More interesting are the music recording sessions for Inferno, featuring Keith Emerson. Those who doubt that Argento involves himself with every facet of the making of his films will find the footage of him instructing the musicians especially interesting. The only real affront in this segment is the lack of credit received by Mario Bava. Inferno was the last film on which Bava ever worked (he died at age 65 in 1980), and with his genius and expertise, such effects as the lunar eclipse and the submerged ballroom were made possible. Likewise, Bava directed parts of the film when Argento was taken ill.

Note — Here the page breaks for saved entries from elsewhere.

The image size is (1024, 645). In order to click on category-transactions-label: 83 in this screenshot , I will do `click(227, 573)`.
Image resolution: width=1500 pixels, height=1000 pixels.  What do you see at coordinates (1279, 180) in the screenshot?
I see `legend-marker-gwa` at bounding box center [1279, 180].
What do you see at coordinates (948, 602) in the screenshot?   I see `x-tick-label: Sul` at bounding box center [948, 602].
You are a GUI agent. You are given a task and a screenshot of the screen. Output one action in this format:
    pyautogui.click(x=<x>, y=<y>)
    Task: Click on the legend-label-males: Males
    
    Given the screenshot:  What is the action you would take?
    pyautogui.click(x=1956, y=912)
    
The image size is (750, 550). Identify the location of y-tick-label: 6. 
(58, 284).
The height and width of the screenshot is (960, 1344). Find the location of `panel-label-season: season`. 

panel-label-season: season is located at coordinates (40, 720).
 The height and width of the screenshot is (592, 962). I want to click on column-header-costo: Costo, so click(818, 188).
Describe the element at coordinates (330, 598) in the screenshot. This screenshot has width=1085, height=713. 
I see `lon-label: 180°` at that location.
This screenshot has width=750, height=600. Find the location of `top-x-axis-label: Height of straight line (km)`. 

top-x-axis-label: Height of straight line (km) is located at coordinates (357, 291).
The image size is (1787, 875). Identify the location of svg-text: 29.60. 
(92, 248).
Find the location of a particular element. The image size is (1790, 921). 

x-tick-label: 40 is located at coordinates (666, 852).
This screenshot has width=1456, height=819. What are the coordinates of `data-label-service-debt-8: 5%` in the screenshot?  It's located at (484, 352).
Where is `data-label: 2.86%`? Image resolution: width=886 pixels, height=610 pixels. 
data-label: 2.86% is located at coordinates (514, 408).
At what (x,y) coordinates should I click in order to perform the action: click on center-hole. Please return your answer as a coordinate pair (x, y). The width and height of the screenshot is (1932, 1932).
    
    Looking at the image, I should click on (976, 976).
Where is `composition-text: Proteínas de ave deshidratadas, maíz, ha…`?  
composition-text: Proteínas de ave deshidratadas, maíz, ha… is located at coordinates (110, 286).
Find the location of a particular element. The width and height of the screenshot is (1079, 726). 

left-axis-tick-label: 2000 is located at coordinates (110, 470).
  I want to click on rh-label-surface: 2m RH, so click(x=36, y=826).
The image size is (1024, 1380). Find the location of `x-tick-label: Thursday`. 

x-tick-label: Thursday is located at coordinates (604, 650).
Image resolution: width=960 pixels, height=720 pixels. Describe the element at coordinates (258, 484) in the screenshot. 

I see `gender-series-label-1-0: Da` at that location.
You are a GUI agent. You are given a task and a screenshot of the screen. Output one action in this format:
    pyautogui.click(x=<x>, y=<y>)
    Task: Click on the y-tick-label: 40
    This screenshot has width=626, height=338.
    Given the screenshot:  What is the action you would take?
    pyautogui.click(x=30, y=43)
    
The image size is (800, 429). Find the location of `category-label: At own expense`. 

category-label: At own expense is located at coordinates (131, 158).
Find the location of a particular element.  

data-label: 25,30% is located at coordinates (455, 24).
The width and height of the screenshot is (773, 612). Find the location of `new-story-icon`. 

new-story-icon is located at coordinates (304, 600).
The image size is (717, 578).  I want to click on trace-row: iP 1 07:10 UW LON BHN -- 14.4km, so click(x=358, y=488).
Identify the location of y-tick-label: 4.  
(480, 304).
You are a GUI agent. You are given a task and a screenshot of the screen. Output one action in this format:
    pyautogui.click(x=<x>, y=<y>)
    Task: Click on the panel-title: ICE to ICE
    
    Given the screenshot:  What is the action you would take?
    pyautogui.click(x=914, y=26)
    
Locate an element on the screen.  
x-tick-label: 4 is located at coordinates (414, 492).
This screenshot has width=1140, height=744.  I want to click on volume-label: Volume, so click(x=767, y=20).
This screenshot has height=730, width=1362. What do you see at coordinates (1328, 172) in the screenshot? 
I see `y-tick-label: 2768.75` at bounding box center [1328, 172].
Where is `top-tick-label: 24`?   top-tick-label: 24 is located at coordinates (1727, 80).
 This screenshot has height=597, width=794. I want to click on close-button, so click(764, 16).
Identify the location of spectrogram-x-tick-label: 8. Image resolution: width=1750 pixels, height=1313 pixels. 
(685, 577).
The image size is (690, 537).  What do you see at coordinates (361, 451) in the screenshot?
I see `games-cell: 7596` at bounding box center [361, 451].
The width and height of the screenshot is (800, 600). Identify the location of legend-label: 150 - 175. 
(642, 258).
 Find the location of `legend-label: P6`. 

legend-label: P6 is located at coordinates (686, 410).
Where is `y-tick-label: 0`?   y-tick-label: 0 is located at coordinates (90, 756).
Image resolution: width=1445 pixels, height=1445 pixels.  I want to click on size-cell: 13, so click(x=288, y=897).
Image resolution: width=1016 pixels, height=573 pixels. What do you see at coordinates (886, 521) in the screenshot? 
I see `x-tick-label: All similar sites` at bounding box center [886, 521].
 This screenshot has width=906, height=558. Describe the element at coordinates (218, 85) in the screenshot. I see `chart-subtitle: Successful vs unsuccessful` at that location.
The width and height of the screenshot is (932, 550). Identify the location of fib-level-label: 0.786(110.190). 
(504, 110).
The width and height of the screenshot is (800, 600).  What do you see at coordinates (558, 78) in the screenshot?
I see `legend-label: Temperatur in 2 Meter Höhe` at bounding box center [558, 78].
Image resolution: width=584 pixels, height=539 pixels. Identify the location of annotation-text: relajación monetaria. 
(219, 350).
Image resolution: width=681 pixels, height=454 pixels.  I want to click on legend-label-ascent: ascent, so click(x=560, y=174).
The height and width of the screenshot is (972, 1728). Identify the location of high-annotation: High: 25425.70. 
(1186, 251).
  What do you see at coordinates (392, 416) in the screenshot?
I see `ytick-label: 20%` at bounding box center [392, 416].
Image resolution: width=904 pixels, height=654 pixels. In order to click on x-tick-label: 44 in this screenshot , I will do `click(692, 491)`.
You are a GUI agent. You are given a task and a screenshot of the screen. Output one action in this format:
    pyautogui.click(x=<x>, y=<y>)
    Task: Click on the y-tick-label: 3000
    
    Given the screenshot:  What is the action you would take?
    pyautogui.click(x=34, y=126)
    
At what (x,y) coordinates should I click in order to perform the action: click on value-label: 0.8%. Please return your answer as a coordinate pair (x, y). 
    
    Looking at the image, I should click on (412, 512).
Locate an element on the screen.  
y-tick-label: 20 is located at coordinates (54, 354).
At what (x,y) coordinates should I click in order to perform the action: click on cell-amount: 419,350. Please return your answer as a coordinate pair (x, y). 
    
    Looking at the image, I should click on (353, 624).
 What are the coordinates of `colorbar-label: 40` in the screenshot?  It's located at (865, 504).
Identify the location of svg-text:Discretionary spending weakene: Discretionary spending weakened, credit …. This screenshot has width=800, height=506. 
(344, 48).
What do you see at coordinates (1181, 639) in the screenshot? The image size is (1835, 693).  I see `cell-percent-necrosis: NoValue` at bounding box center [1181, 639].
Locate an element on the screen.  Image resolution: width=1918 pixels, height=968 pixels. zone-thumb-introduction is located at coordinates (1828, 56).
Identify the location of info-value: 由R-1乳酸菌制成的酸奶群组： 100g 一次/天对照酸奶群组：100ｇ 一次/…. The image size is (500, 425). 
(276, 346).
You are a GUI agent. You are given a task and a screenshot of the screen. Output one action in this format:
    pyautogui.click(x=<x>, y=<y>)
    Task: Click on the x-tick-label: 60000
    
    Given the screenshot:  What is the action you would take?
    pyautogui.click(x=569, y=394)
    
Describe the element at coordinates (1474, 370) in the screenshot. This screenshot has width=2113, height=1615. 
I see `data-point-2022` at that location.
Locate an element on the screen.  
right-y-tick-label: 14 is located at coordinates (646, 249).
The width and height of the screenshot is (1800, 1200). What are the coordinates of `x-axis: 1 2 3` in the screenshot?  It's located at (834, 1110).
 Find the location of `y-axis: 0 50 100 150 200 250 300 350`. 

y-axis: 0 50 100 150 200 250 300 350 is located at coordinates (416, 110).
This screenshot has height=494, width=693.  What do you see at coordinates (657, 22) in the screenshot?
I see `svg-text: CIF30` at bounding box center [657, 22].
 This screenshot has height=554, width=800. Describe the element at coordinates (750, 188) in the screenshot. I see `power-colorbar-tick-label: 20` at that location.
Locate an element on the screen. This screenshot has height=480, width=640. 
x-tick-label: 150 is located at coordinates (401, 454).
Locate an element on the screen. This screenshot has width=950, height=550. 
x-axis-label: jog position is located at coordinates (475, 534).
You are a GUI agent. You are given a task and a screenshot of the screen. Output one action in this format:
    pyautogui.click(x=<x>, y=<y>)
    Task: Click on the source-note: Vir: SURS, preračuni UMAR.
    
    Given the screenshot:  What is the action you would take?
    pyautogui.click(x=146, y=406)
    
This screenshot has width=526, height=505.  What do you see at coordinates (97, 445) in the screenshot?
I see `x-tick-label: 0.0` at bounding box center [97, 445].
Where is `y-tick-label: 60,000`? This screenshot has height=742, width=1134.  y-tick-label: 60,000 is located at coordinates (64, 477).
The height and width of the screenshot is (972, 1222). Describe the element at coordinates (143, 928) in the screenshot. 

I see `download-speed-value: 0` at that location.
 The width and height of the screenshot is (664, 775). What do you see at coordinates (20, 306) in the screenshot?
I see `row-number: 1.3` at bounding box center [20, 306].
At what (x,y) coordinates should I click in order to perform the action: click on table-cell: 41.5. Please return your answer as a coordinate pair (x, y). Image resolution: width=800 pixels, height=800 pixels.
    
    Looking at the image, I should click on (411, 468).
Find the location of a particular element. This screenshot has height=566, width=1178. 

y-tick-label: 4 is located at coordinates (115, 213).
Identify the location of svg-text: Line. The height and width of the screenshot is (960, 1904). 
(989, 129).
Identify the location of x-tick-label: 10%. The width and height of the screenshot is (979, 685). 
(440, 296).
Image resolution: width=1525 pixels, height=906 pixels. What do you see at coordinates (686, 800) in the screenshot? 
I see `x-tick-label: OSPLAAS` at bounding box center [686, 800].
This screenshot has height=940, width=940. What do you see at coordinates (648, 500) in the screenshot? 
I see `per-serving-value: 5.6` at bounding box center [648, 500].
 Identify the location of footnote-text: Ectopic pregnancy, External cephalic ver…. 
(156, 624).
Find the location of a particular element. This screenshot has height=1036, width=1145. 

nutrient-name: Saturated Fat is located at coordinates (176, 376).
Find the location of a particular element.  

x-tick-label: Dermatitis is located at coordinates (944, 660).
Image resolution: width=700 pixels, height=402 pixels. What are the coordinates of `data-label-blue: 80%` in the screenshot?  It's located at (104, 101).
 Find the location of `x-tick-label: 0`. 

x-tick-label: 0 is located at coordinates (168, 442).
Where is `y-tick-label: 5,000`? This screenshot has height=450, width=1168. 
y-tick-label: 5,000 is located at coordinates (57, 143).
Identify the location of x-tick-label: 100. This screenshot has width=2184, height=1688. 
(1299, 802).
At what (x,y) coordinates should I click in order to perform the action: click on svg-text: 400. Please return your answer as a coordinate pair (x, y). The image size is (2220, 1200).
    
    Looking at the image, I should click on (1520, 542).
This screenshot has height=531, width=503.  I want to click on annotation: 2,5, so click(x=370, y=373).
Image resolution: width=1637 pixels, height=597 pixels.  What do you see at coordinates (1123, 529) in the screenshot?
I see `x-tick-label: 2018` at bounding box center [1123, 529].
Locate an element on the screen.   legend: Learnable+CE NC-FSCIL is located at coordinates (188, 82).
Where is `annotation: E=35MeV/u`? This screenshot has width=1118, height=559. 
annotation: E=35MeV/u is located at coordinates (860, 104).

Especially since this was his last film, it seems rather callous that Bava's contribution should have been ignored.

Nothing more than mere window-dressing, perhaps, but interesting just the same. As a result of this documentary, Soavi graduated to the front ranks of modern Italian horror. In 1987, he directed a superior slasher (Stage Fright, aka: Aquarius), before re-joining Argento, who produced The Church (1989) and The Sect (1991) in rapid succession for the hot young talent. Soavi's most recent work, Cemetery Man (1995), confirms him as the most talented Italian director of his generation. If his documentary on Argento seems shallow, his talent is nevertheless confirmed when compared to the dismal sequel, Dario Argento: Master of Horror (1992), which was helmed by Luigi Cozzi (Starcrash).

In the end, this above-average documentary should serve as an adequate introduction for the uninitiated, but more die-hard fans would do better to watch Deep Red or Tenebre for the hundredth time. Those Pleasence-ites looking for a lot on their idol will likewise be disappointed, but since when has a brief appearance been a deterrent for fans of the late actor?